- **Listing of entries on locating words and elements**
###
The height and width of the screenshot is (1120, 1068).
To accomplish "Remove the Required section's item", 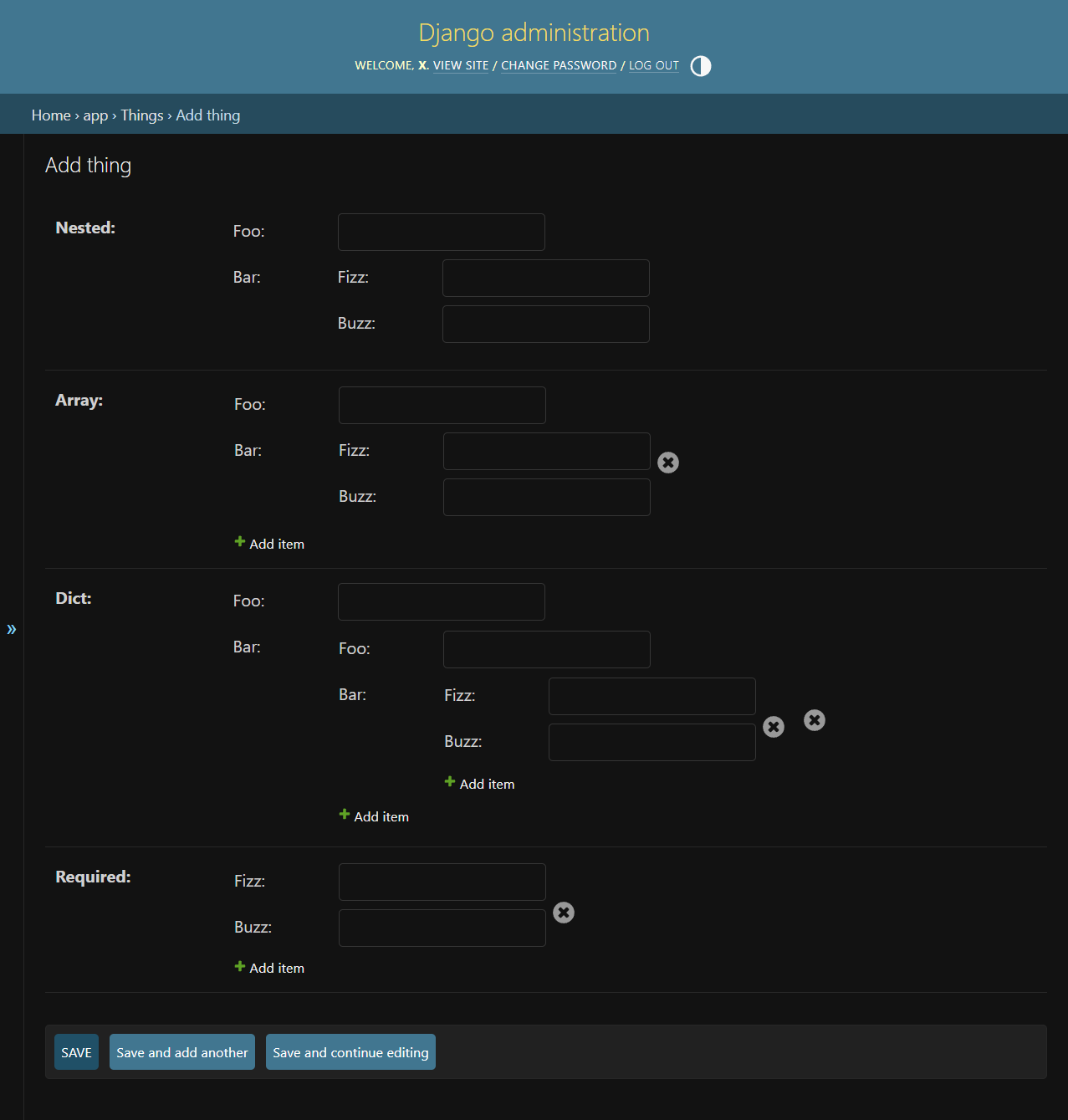I will (x=564, y=913).
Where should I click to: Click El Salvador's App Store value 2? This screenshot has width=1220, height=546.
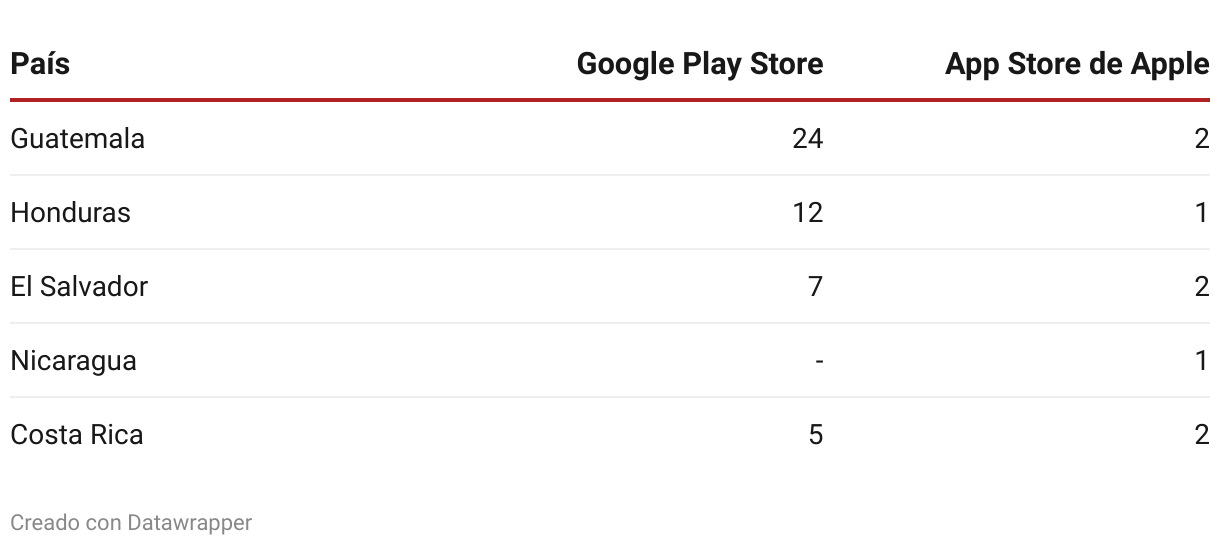tap(1201, 286)
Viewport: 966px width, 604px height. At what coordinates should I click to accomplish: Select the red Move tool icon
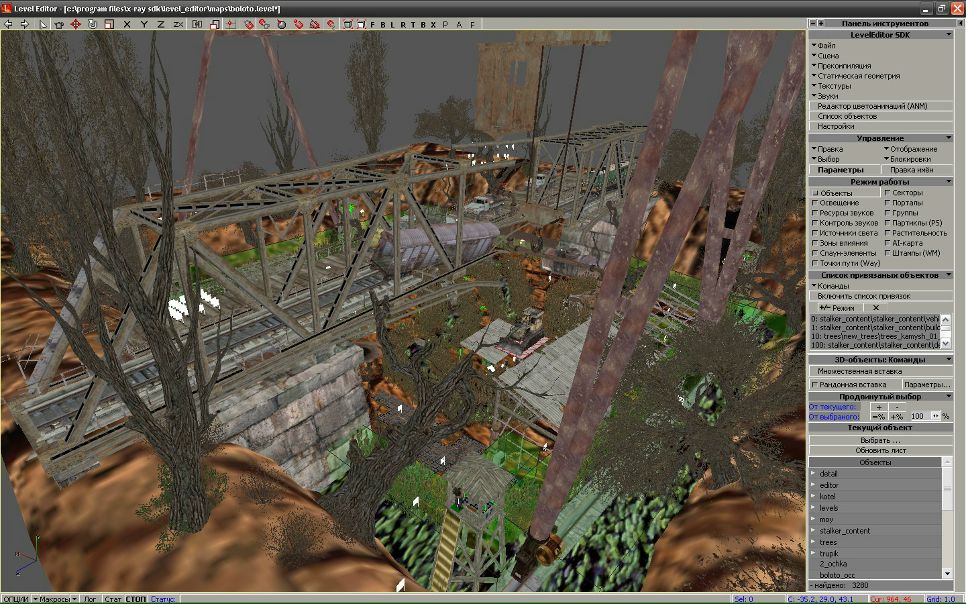pos(75,23)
###
- **GOAL**
Reproduce the lines of the listing verbatim, starting at the line that contains "Where should I" and continuing through the end of the listing. Omit the pictures from your answer.

- **ANSWER FOR THE TASK**
Where should I click to: Click El Salvador's App Store value 2? This screenshot has width=1220, height=546.
tap(1201, 286)
Viewport: 966px width, 604px height. At what coordinates should I click to accomplish: Select the red Move tool icon
pos(75,23)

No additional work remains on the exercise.